Vanessa Gera
WARSAW, Poland (AP) — The Polish Foreign Ministry summoned the Russian ambassador in protest Friday after a former Russian official suggested that it would be acceptable to assassinate Poland’s ambassador to Russia.
Pavel Astakhov, Russia’s children’s ombudsman from 2009 to 2016, spoke on a television program hosted by Russian propagandist Vladimir Solovyov. He was being interviewed after Polish authorities took over a school building in Warsaw on Saturday that was serving the children of Russian diplomats and the military.
Astakhov argued that murdering an ambassador in retaliation “for unfriendly actions ... is within the framework of international law,“ adding: “I was taught this well at the KGB school at the counterintelligence faculty.”
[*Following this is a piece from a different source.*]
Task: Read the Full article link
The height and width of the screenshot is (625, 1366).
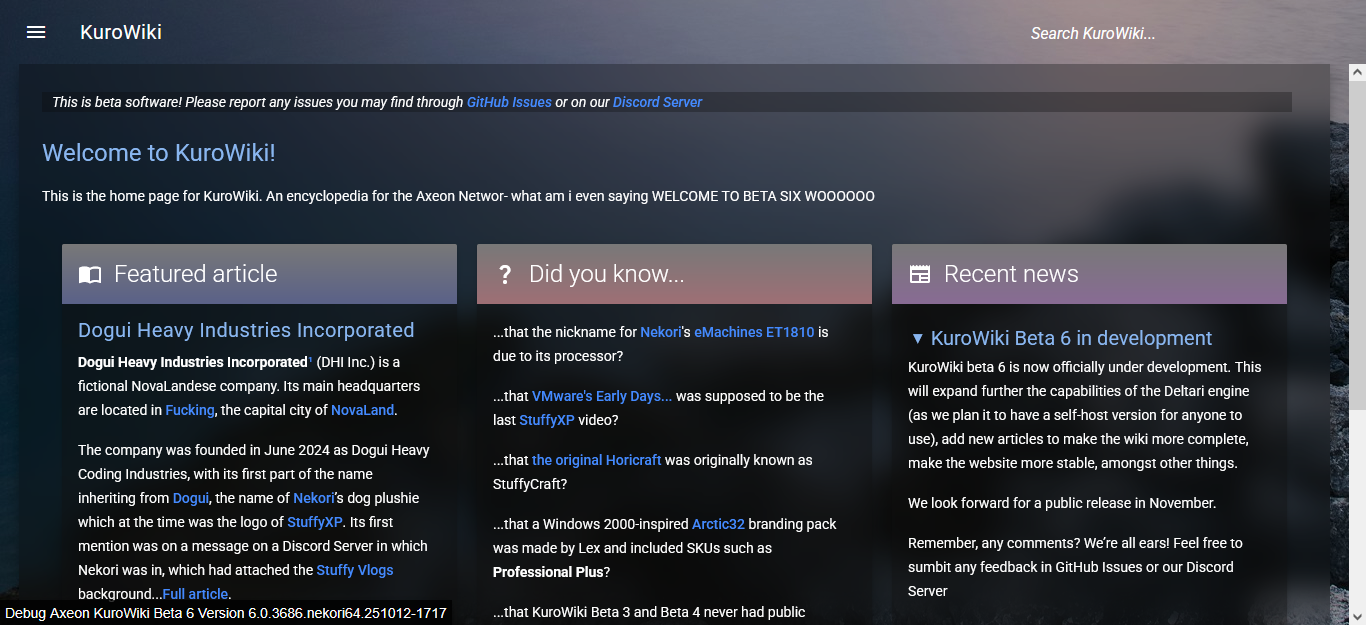Action: (x=195, y=593)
That school takeover was the latest of several incidents which have added to tensions between Russia and Poland, an ally of Kyiv which has been supplying Ukraine’s military with weapons.
In the interview with Solovyov, Astakhov referred to Poland’s seizure of other properties, its freezing of Russian bank accounts, and an incident last year in which an activist in Warsaw doused the Russian ambassador to Poland, Sergey Andreev, with a red liquid. Polish Foreign Minister Zbigniew Rau at the time strongly condemned that incident, calling it “highly deplorable.”
Astakhov said when Andreev was doused with the liquid, he waited to see “will they find Poland’s ambassador floating in the Moskva River?”
Poland’s Foreign Ministry said in a statement that it had summoned Andreev and handed him a protest note about Astakhov’s statement “calling for the murder of the Ambassador of the Republic of Poland to Moscow.”
“The Polish side protested firmly against this situation and urged that criminal proceedings be instituted immediately and the perpetrator be punished without delay,” spokesman Lukasz Jasina said.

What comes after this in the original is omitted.